**Exercise goal**. Rewrite every line of the material below as a JSON list of strings, one string per line, skipping blank lines. Leave the pictures out of the answer.

(Records on locating elements on screens)
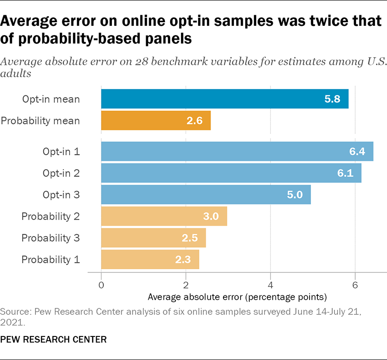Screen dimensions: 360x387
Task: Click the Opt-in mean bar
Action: click(224, 99)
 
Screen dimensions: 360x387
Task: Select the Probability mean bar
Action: click(156, 121)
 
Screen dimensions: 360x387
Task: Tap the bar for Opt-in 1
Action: click(237, 151)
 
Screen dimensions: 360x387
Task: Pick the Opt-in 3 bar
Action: click(205, 195)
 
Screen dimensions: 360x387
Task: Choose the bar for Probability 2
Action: click(164, 216)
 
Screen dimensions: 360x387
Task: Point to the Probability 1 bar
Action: click(150, 260)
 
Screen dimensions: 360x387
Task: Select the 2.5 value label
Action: click(189, 238)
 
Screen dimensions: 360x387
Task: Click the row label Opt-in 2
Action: click(61, 173)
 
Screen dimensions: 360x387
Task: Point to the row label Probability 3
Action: click(51, 238)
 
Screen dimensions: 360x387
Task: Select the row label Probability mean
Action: click(41, 121)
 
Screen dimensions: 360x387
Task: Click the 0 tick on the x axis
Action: click(101, 285)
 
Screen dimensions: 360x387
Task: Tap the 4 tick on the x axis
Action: click(270, 285)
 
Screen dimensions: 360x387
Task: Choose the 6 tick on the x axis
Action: click(355, 285)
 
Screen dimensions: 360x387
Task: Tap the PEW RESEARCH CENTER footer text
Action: click(53, 340)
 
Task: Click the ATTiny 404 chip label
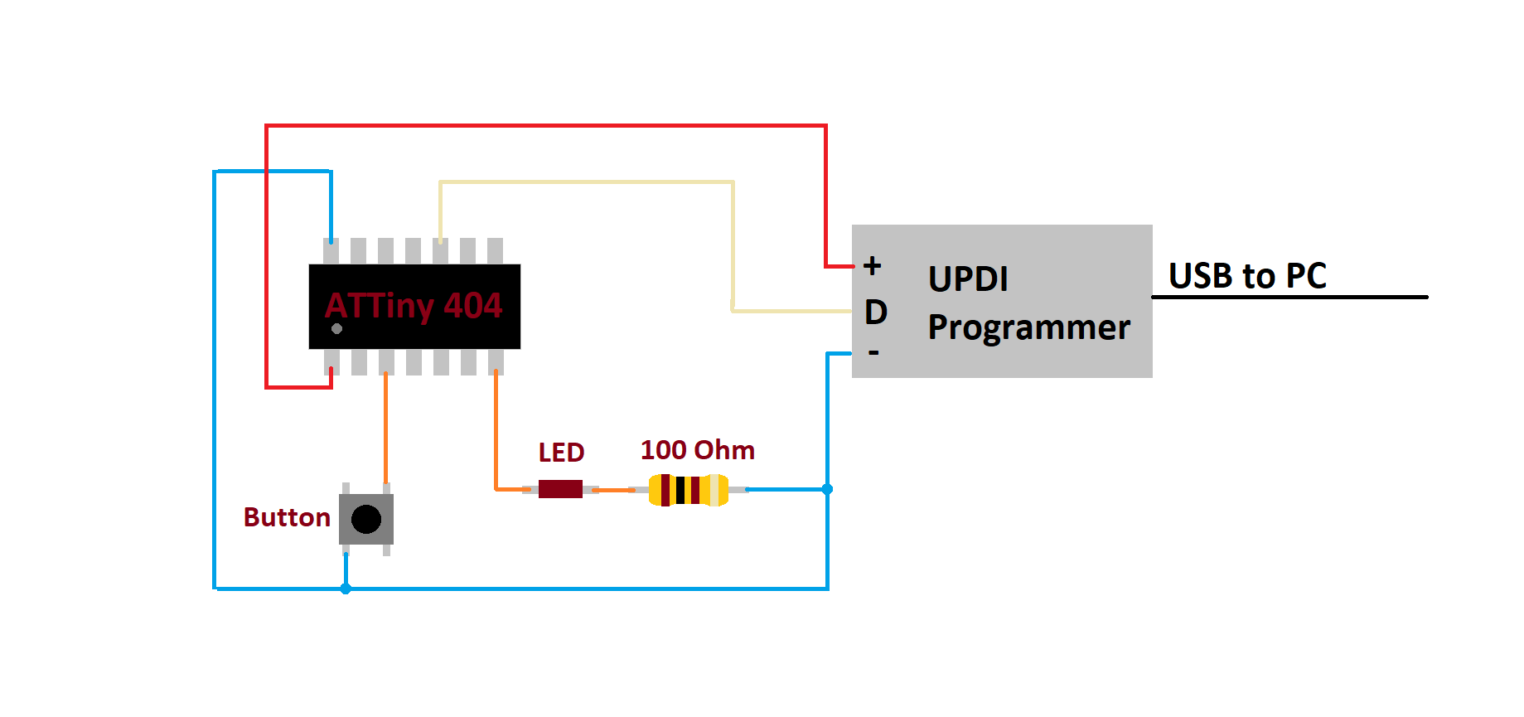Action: point(414,306)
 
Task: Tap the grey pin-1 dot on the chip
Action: point(336,329)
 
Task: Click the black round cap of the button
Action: point(366,520)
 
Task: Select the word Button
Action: point(287,517)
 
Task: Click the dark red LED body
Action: point(560,489)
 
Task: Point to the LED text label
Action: point(561,453)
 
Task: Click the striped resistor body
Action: point(689,490)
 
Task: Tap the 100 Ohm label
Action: point(698,450)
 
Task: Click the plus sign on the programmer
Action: point(872,266)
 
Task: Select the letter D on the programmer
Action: point(876,312)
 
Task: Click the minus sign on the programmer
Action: point(873,353)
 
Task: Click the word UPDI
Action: point(968,279)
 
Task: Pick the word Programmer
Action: point(1028,327)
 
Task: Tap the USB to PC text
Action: point(1247,276)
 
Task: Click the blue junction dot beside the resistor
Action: point(827,489)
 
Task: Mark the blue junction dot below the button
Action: point(346,589)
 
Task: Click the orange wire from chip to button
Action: point(385,429)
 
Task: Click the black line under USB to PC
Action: point(1289,297)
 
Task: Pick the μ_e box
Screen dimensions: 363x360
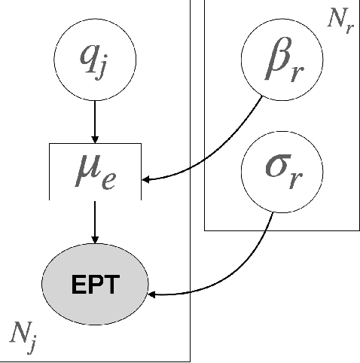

**Problem solution**.
[
  "Screen dimensions: 360x387",
  "Task: Click the Opt-in mean bar",
  "Action: click(224, 99)",
  "Screen dimensions: 360x387",
  "Task: Select the Probability mean bar",
  "Action: click(156, 121)",
  "Screen dimensions: 360x387",
  "Task: Tap the bar for Opt-in 1",
  "Action: click(237, 151)",
  "Screen dimensions: 360x387",
  "Task: Pick the Opt-in 3 bar",
  "Action: click(205, 195)",
  "Screen dimensions: 360x387",
  "Task: Choose the bar for Probability 2",
  "Action: click(164, 216)",
  "Screen dimensions: 360x387",
  "Task: Point to the Probability 1 bar",
  "Action: click(150, 260)",
  "Screen dimensions: 360x387",
  "Task: Select the 2.5 value label",
  "Action: click(189, 238)",
  "Screen dimensions: 360x387",
  "Task: Click the row label Opt-in 2",
  "Action: click(61, 173)",
  "Screen dimensions: 360x387",
  "Task: Point to the row label Probability 3",
  "Action: click(51, 238)",
  "Screen dimensions: 360x387",
  "Task: Select the row label Probability mean",
  "Action: click(41, 121)",
  "Screen dimensions: 360x387",
  "Task: Click the 0 tick on the x axis",
  "Action: click(101, 285)",
  "Screen dimensions: 360x387",
  "Task: Tap the 4 tick on the x axis",
  "Action: click(270, 285)",
  "Screen dimensions: 360x387",
  "Task: Choose the 6 tick on the x axis",
  "Action: click(355, 285)",
  "Screen dimensions: 360x387",
  "Task: Tap the PEW RESEARCH CENTER footer text",
  "Action: click(53, 340)",
  "Task: Click the ATTiny 404 chip label",
  "Action: point(414,306)",
  "Task: Tap the grey pin-1 dot on the chip",
  "Action: point(336,329)",
  "Task: Click the black round cap of the button",
  "Action: point(366,520)",
  "Task: Select the word Button",
  "Action: point(287,517)",
  "Task: Click the dark red LED body",
  "Action: point(560,489)",
  "Task: Point to the LED text label",
  "Action: point(561,453)",
  "Task: Click the striped resistor body",
  "Action: point(689,490)",
  "Task: Tap the 100 Ohm label",
  "Action: point(698,450)",
  "Task: Click the plus sign on the programmer",
  "Action: point(872,266)",
  "Task: Select the letter D on the programmer",
  "Action: point(876,312)",
  "Task: Click the minus sign on the programmer",
  "Action: point(873,353)",
  "Task: Click the word UPDI",
  "Action: point(968,279)",
  "Task: Pick the word Programmer",
  "Action: point(1028,327)",
  "Task: Tap the USB to PC text",
  "Action: point(1247,276)",
  "Task: Click the blue junction dot beside the resistor",
  "Action: point(827,489)",
  "Task: Mark the blue junction dot below the button",
  "Action: point(346,589)",
  "Task: Click the orange wire from chip to button",
  "Action: point(385,429)",
  "Task: Click the black line under USB to PC",
  "Action: point(1289,297)",
  "Task: Pick the μ_e box",
  "Screen dimensions: 363x360"
]